- [Objective]: Convert the following listing into a Markdown table with the columns Number and Listing line, one row per line, and omit blank lines.

- [Data for this task]:
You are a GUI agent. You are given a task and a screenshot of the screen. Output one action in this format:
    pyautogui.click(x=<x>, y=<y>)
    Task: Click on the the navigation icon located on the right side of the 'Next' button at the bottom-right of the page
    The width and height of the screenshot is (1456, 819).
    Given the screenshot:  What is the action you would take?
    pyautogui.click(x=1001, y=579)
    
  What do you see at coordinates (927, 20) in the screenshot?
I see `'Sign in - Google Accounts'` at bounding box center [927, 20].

- [Full output]:
| Number | Listing line |
|---|---|
| 1 | You are a GUI agent. You are given a task and a screenshot of the screen. Output one action in this format: |
| 2 |     pyautogui.click(x=<x>, y=<y>) |
| 3 |     Task: Click on the the navigation icon located on the right side of the 'Next' button at the bottom-right of the page |
| 4 |     The width and height of the screenshot is (1456, 819). |
| 5 |     Given the screenshot:  What is the action you would take? |
| 6 |     pyautogui.click(x=1001, y=579) |
| 7 |   What do you see at coordinates (927, 20) in the screenshot? |
| 8 | I see `'Sign in - Google Accounts'` at bounding box center [927, 20]. |